Read the listing and extract each line that includes the word "screenshot".
-=-=-=-=-
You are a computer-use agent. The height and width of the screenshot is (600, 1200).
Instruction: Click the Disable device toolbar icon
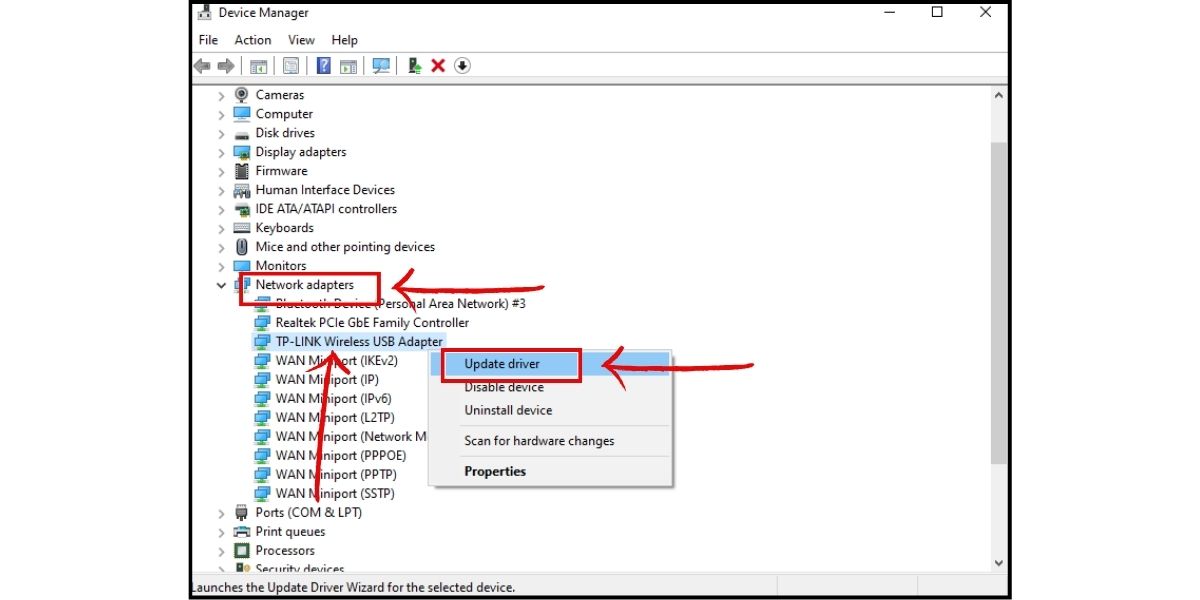462,65
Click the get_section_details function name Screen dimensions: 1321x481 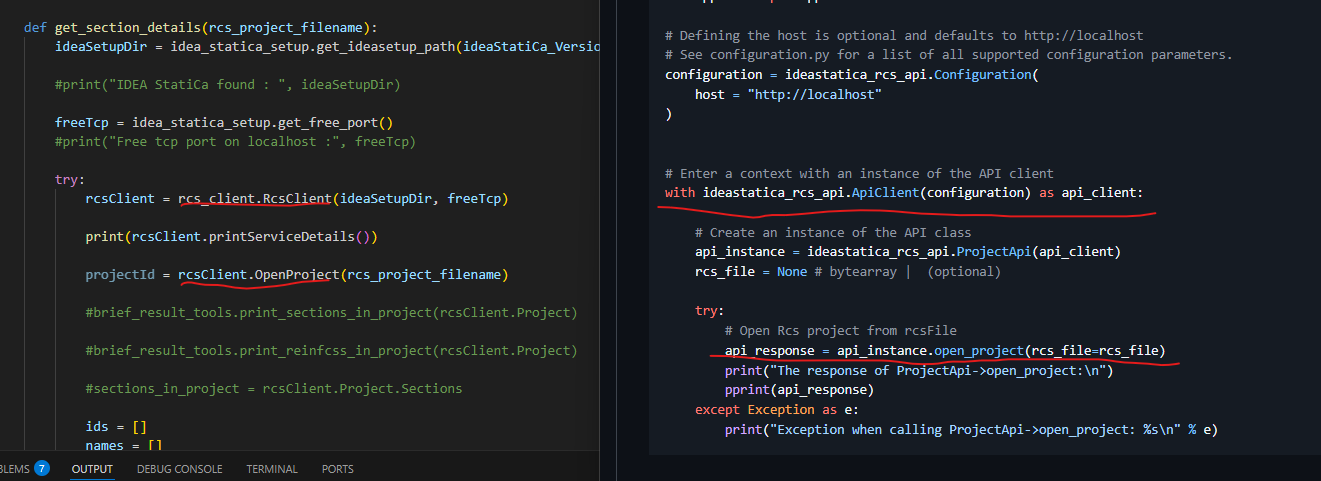click(122, 27)
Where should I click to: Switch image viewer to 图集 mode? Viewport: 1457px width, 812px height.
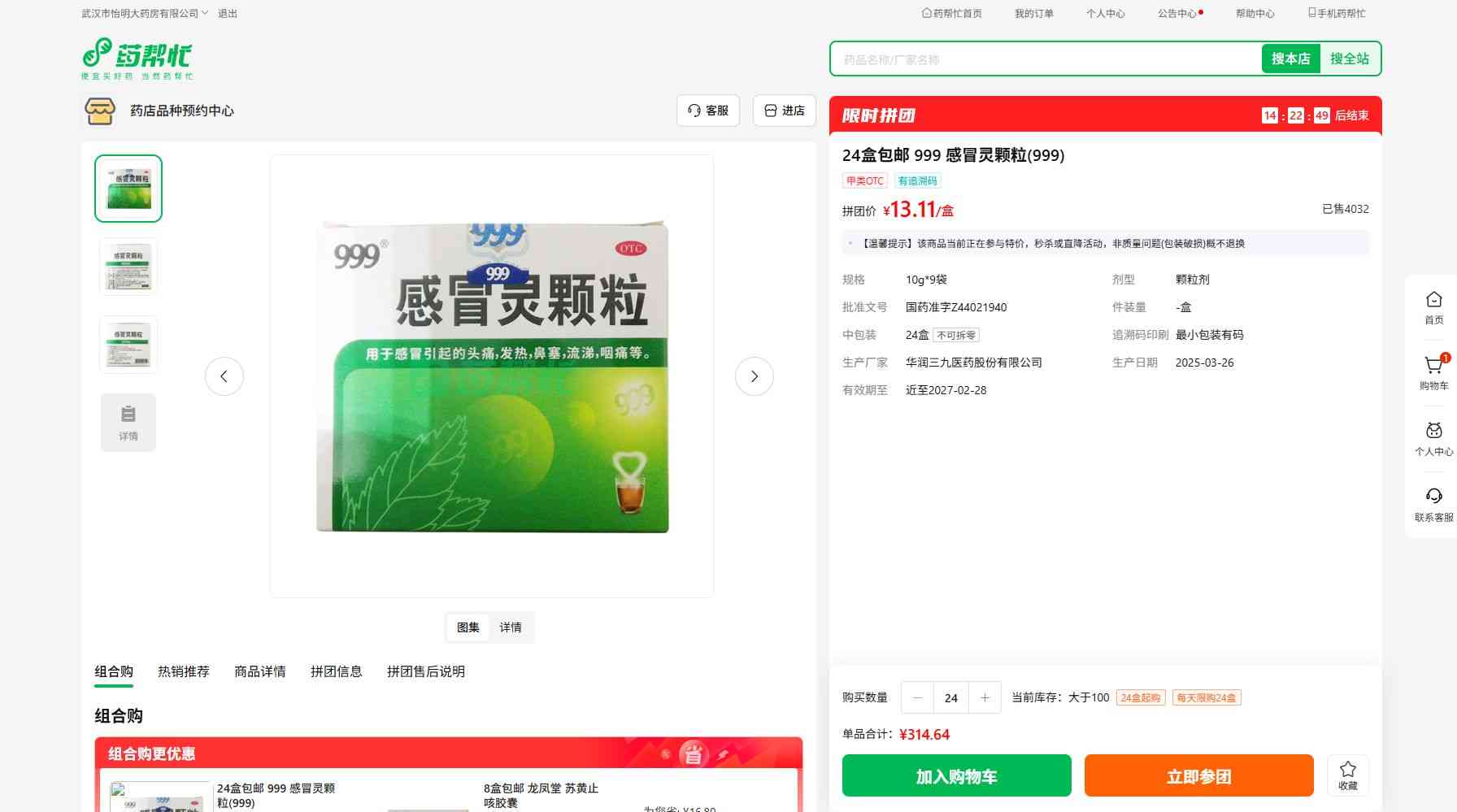pos(468,627)
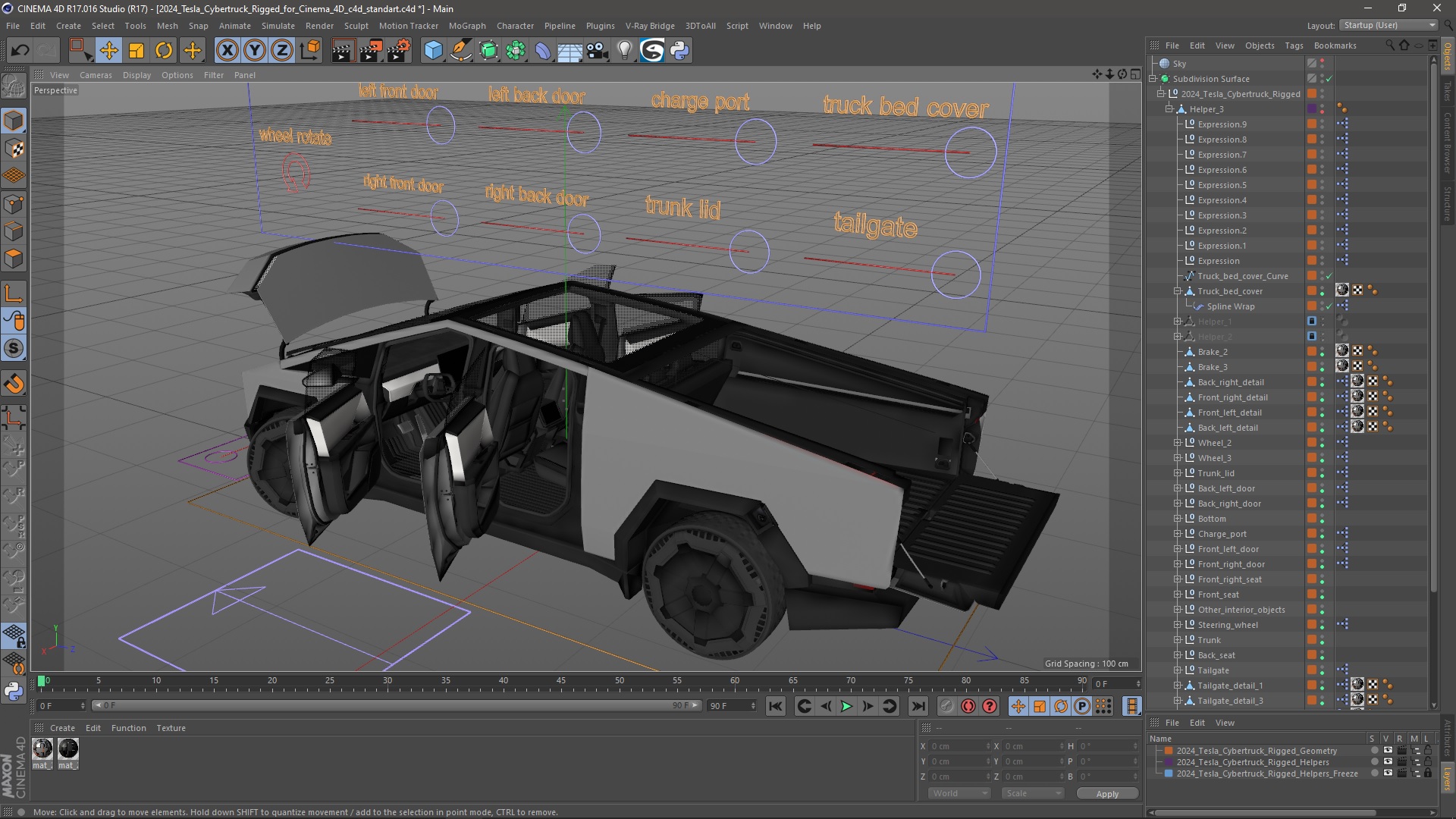Toggle visibility of Front_left_door

(1325, 546)
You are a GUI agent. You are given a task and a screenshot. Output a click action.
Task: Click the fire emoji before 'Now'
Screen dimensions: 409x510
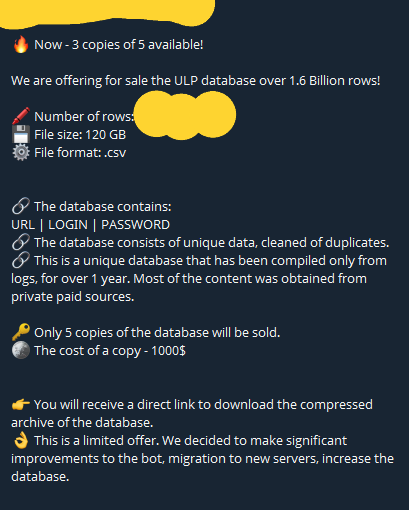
-=-=-=-=-
Answer below →
You are a computer-use agent. The height and width of the screenshot is (600, 1200).
You are a GUI agent. You are given a task and a screenshot. Output a click action.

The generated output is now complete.